═══ Available data ═══
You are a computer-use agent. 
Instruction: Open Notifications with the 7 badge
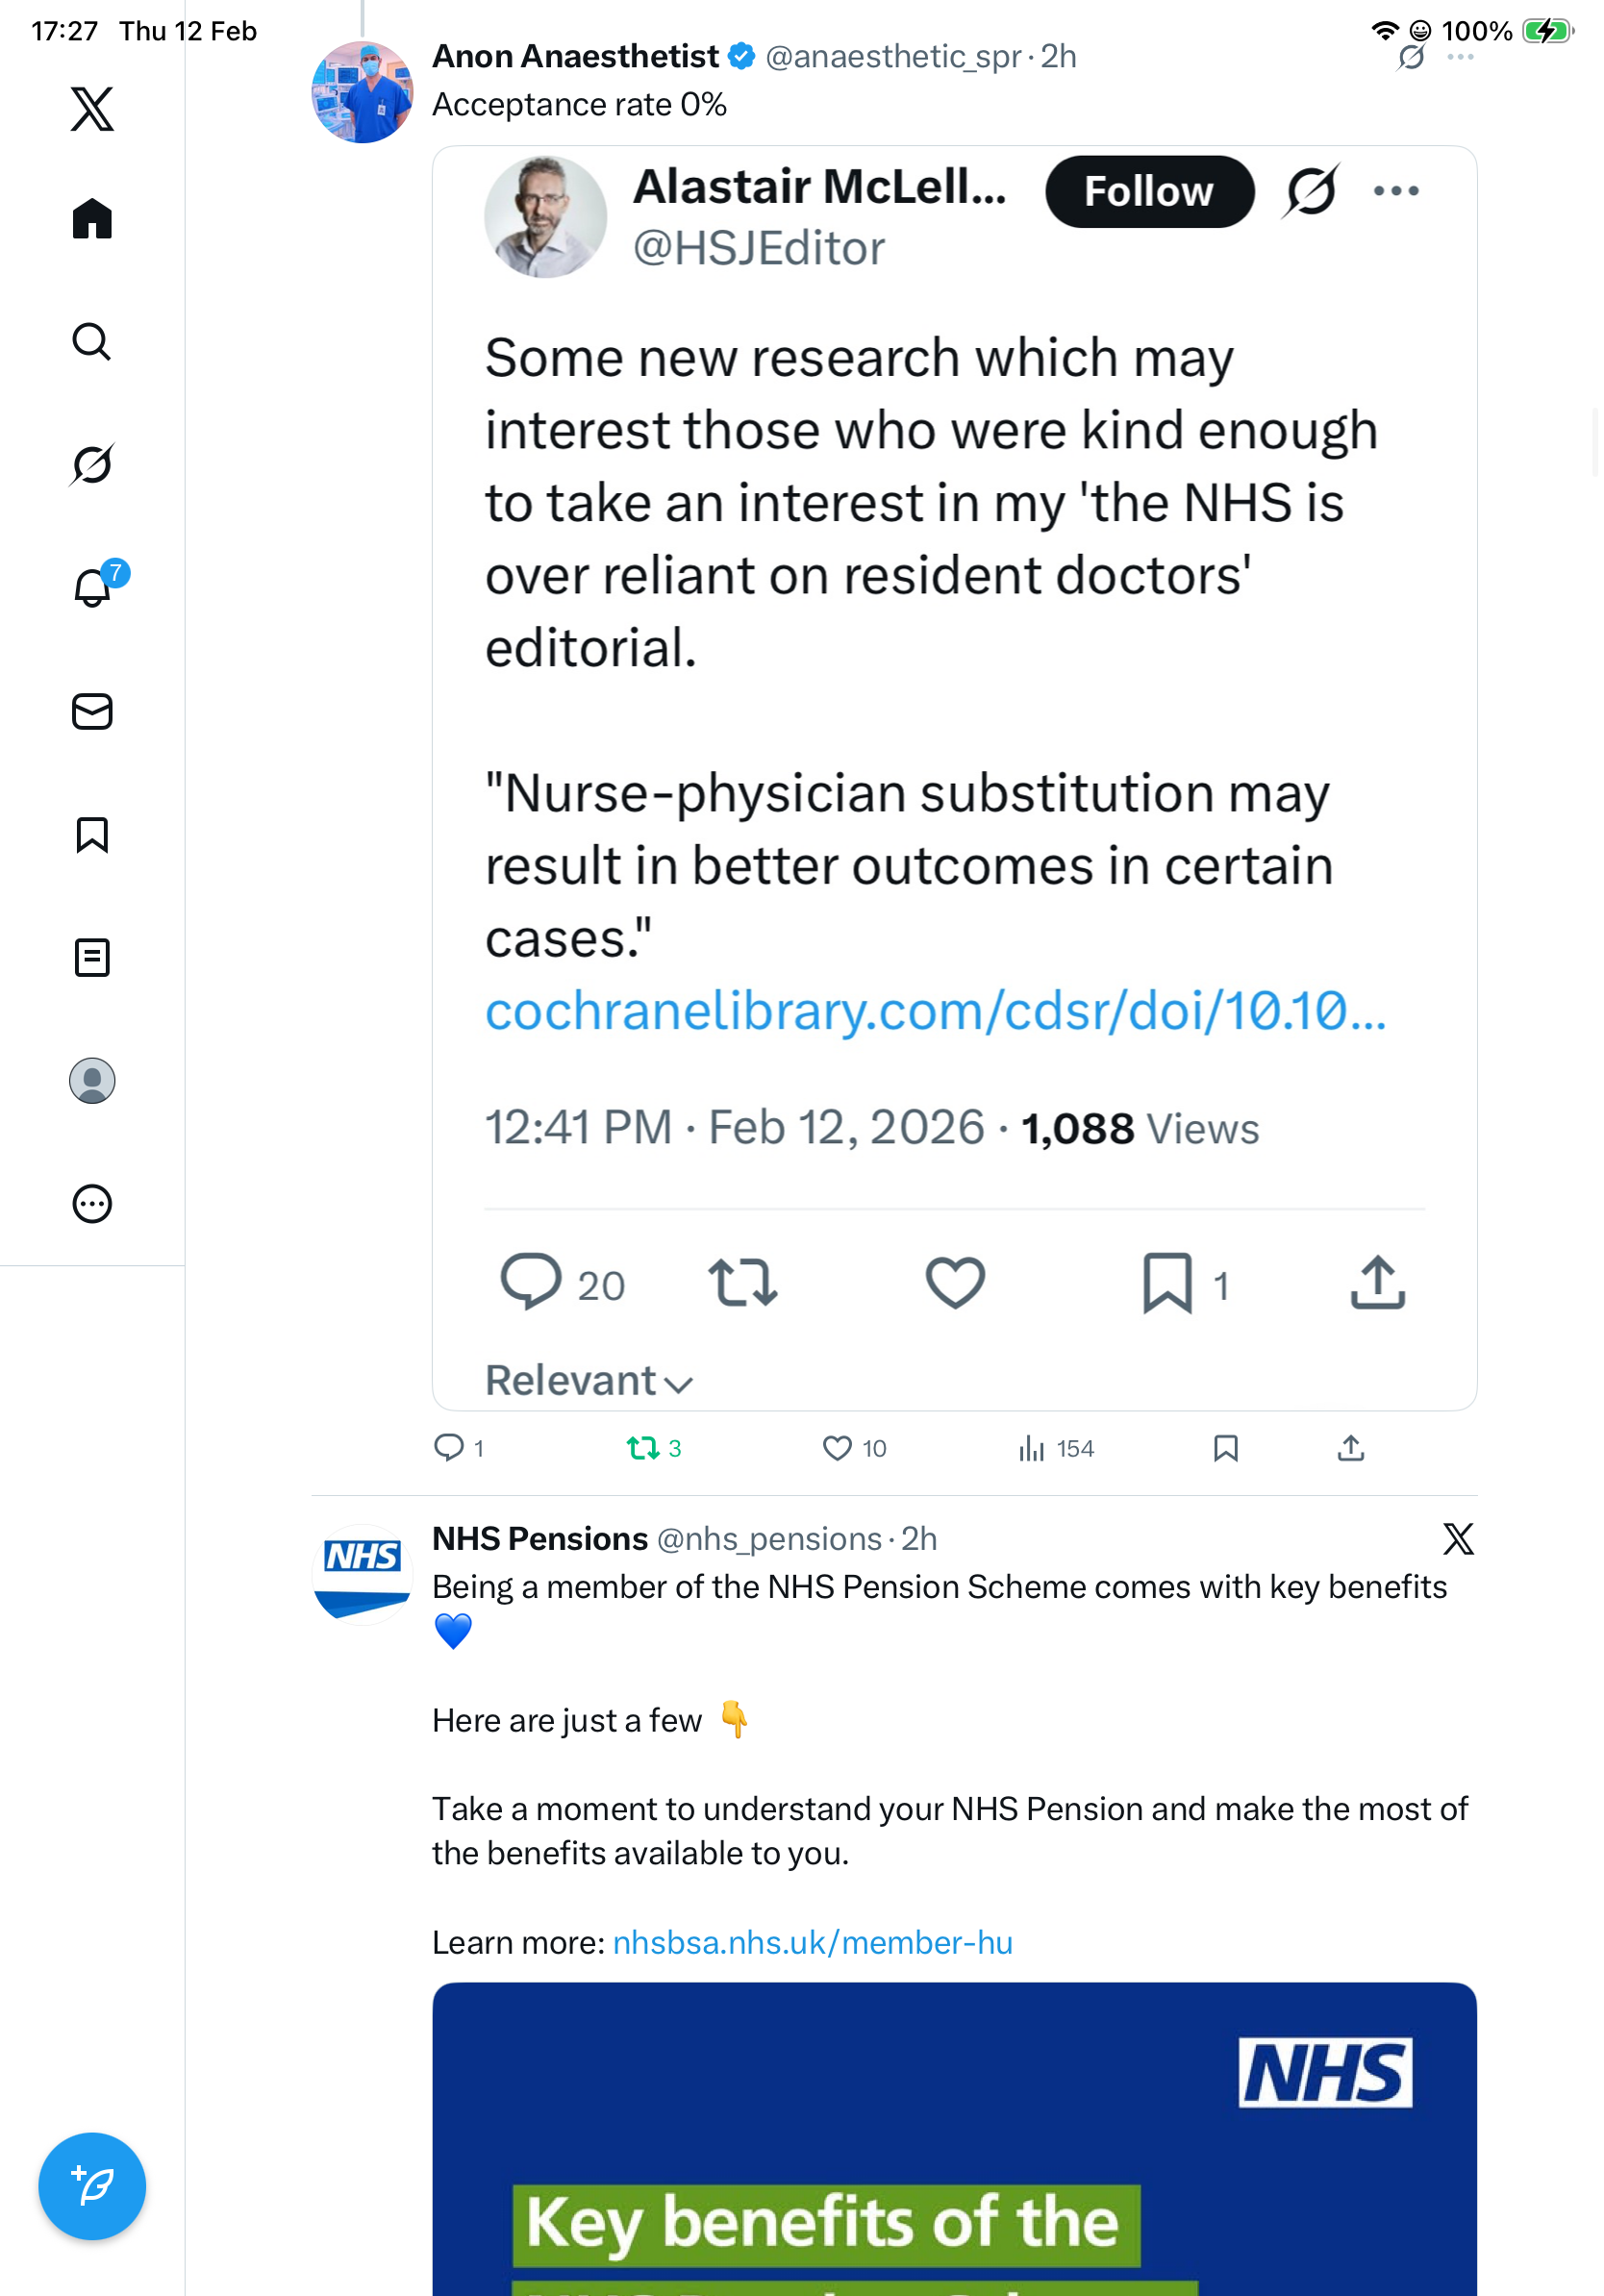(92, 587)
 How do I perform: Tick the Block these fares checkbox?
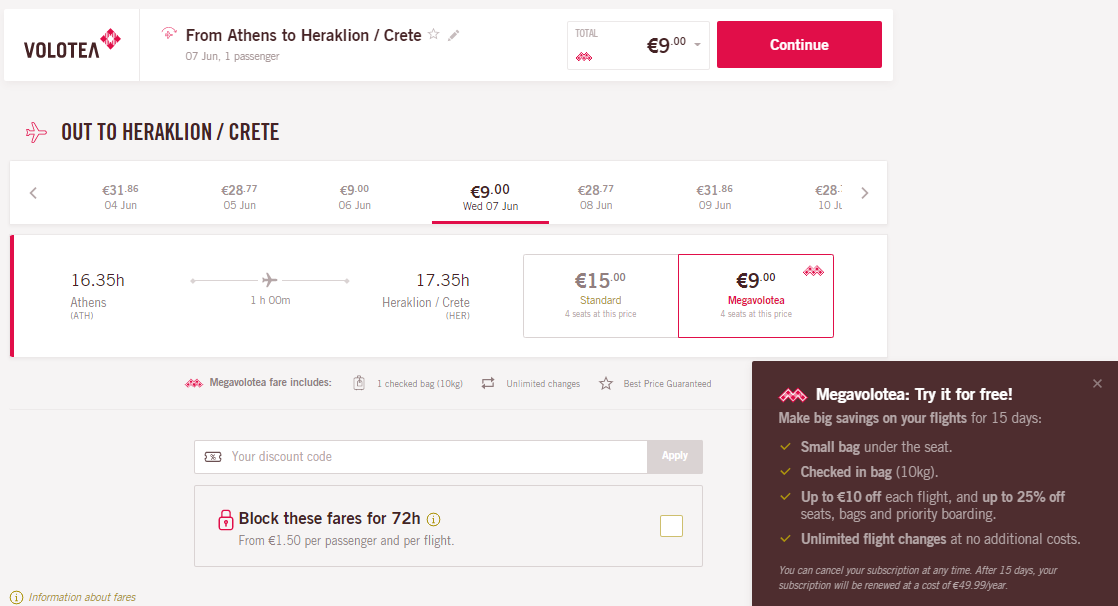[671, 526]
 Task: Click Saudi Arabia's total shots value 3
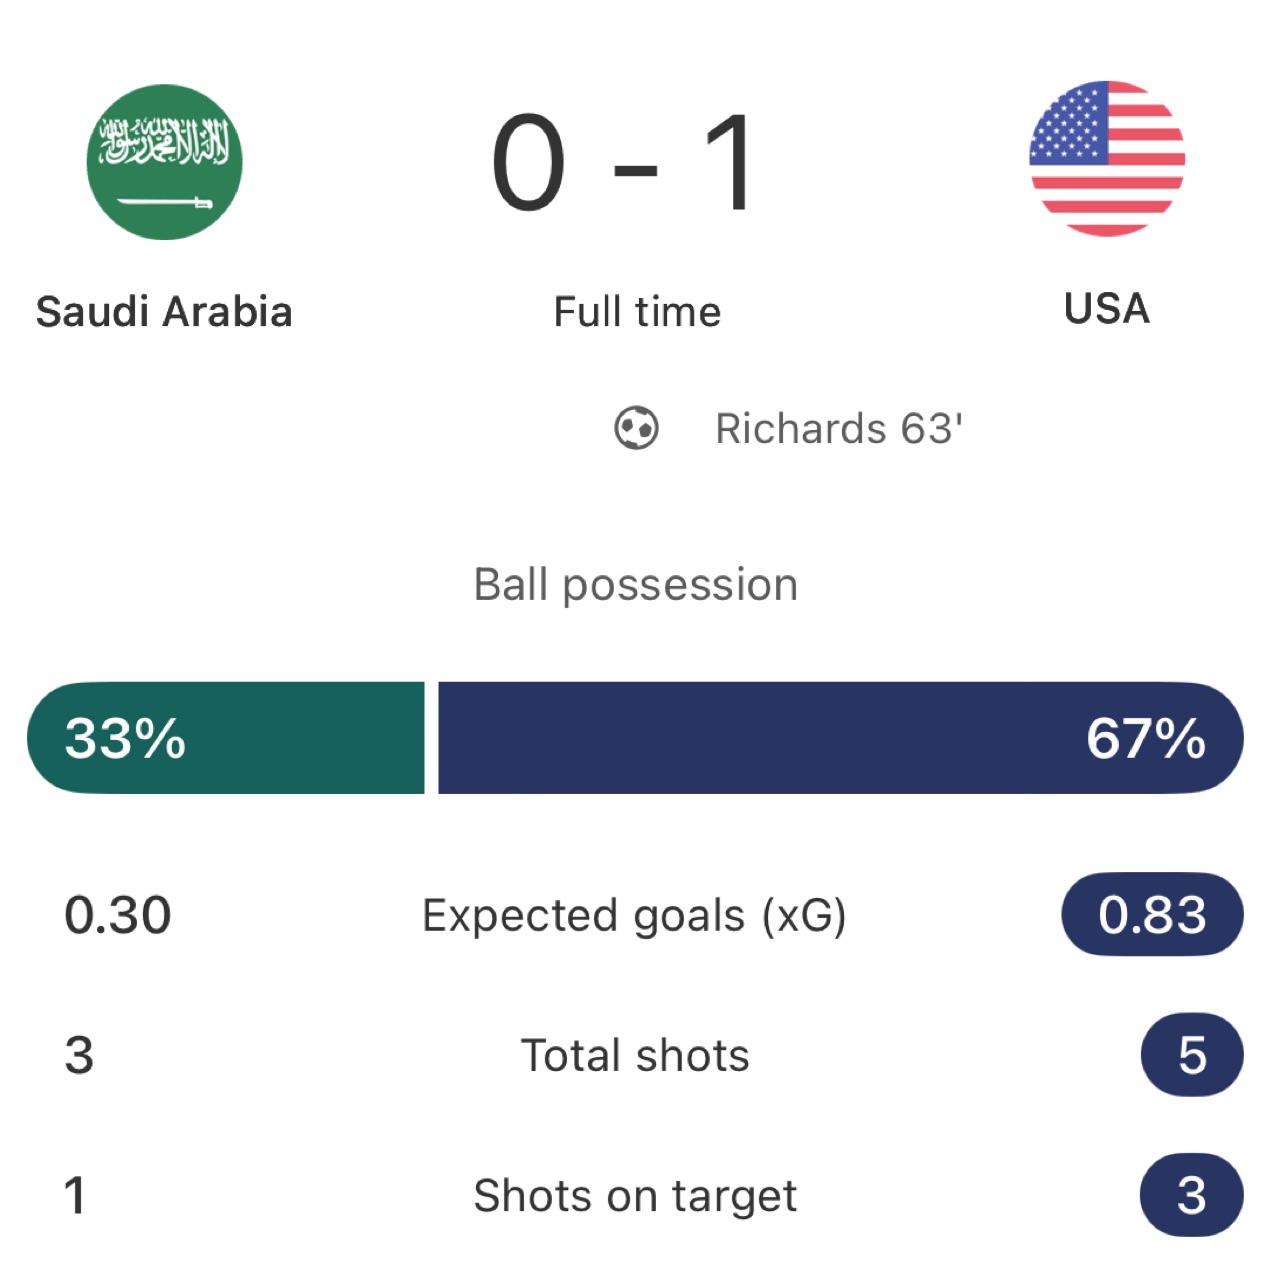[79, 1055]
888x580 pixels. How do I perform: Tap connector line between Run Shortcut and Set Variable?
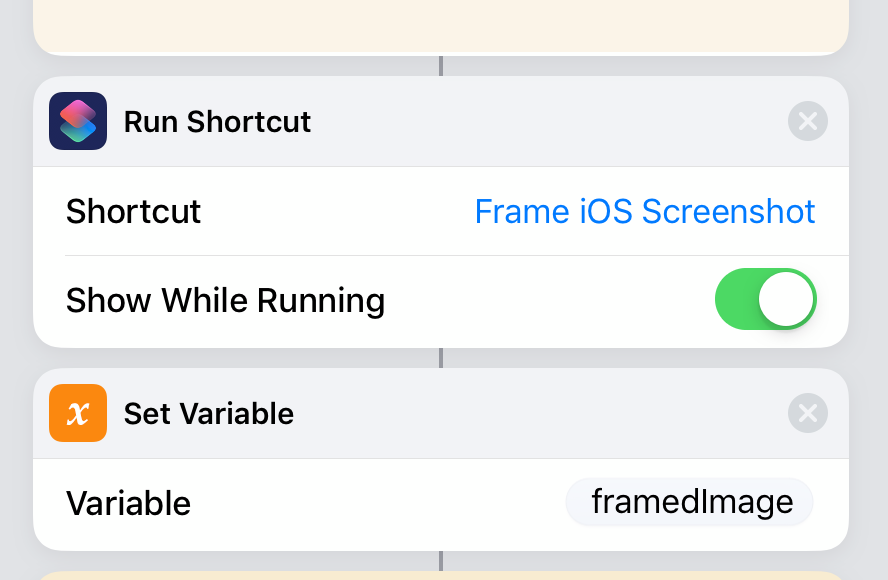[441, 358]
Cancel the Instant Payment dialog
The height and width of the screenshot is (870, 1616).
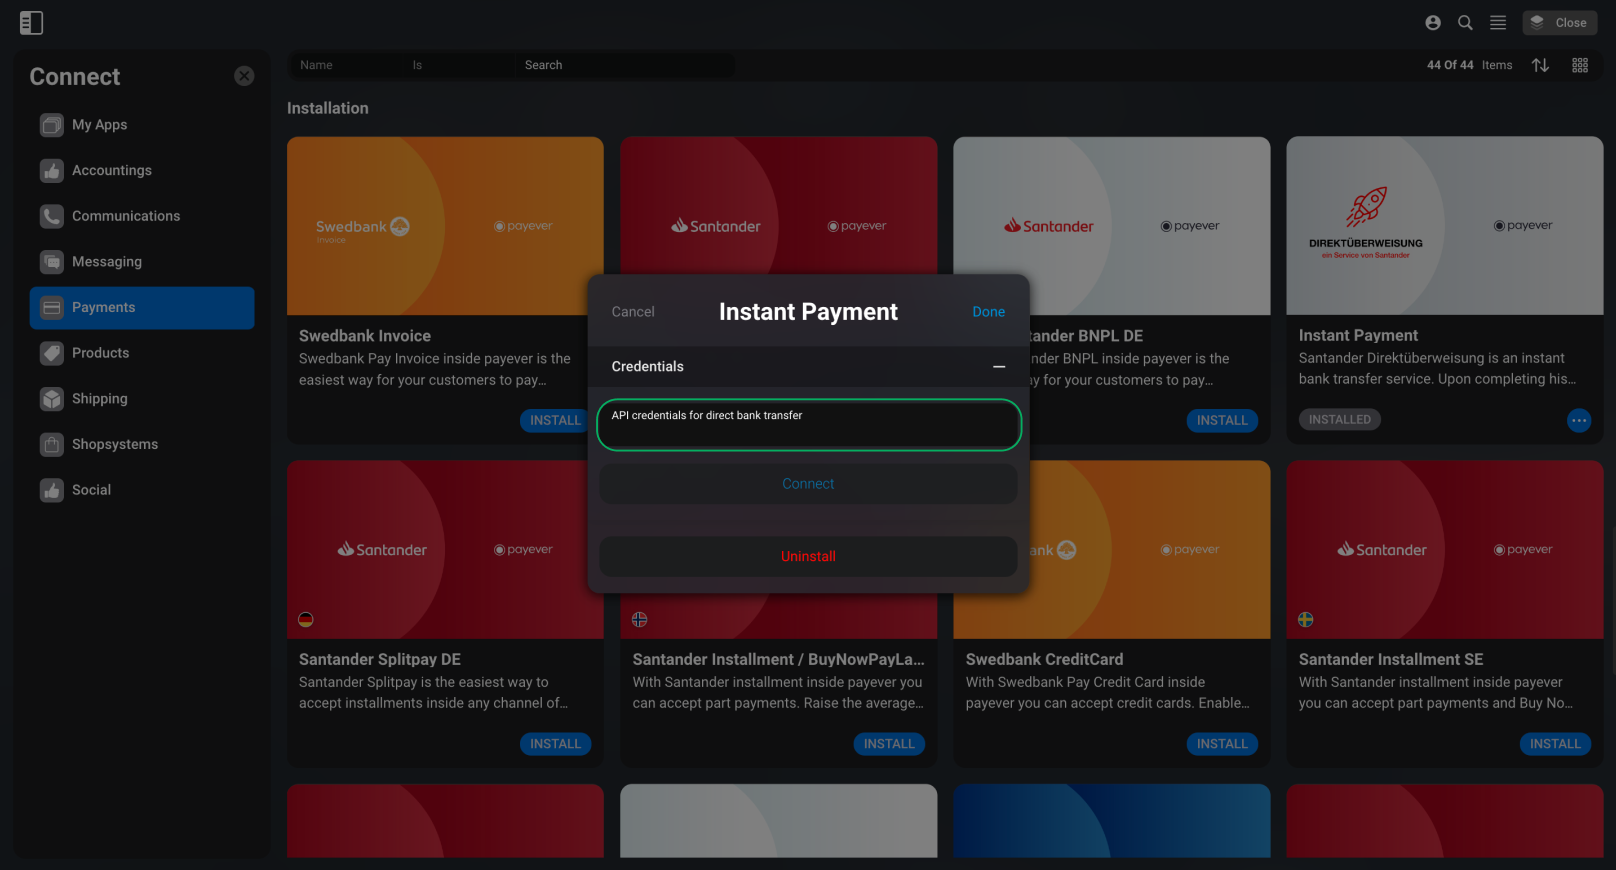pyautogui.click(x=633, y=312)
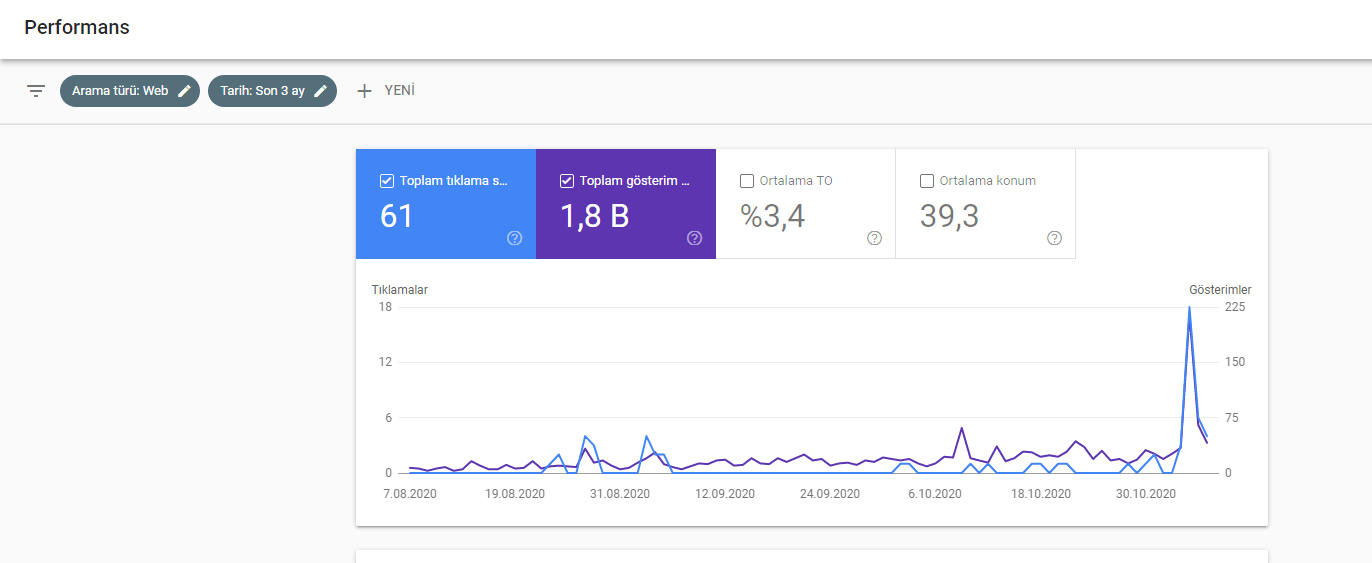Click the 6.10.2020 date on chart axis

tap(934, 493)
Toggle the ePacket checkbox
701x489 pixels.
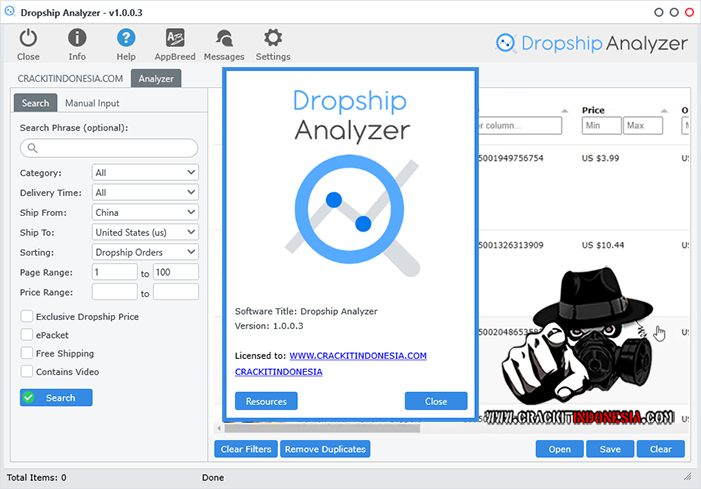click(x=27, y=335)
═══
■ **Request**: Put the items above into a JSON list of strings, with one string for each line. Skip blank lines and leave out the pictures.

■ **Correct response**:
[
  "You are a computer-use agent. ",
  "Instruction: Open Notifications with the 7 badge",
  "(92, 587)",
  " How do I perform: Tick the Block these fares checkbox?",
  "[671, 526]",
  " Task: Click Saudi Arabia's total shots value 3",
  "[79, 1055]",
  "888x580 pixels. How do I perform: Tap connector line between Run Shortcut and Set Variable?",
  "[441, 358]",
  "Cancel the Instant Payment dialog",
  "The height and width of the screenshot is (870, 1616).",
  "pyautogui.click(x=633, y=312)",
  "Click the 6.10.2020 date on chart axis",
  "tap(934, 493)",
  "Toggle the ePacket checkbox",
  "701x489 pixels.",
  "click(x=27, y=335)"
]